Assignment
Below are some records. Repeat exactly the lines from the one containing "Image resolution: width=998" through the final line.

Material provided

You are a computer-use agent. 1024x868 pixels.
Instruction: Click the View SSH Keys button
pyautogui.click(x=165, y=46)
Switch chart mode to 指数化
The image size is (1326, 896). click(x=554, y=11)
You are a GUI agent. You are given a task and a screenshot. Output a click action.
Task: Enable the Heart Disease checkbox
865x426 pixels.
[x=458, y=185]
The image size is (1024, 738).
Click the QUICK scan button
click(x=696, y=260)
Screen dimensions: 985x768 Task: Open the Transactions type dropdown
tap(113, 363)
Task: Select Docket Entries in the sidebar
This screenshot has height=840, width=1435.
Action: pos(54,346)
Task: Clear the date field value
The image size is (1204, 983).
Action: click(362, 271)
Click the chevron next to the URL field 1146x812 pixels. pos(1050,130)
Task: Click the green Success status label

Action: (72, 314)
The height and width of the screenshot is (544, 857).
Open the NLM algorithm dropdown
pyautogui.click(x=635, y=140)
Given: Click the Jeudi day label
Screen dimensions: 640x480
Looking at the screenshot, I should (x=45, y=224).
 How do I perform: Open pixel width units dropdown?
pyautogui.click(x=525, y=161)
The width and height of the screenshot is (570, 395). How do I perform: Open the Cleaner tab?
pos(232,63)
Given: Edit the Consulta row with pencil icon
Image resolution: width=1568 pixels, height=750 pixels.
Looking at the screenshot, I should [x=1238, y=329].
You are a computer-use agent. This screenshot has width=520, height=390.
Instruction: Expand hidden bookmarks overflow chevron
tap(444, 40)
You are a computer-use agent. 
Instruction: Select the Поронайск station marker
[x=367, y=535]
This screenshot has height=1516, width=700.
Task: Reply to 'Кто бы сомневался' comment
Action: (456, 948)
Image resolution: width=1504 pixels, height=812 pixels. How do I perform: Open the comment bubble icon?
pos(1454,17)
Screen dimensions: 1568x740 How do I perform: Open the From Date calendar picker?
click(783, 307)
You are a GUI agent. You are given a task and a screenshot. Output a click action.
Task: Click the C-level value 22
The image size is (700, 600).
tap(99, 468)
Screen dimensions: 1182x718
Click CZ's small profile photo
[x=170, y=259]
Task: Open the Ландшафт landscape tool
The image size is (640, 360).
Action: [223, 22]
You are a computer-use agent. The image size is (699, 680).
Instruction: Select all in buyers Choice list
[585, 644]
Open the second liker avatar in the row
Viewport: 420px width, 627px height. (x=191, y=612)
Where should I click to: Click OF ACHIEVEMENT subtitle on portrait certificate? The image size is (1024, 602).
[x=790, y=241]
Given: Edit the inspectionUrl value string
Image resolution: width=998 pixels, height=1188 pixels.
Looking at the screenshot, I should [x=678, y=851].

Reply to the exercise
Image resolution: width=998 pixels, height=1188 pixels.
Looking at the screenshot, I should [x=678, y=851].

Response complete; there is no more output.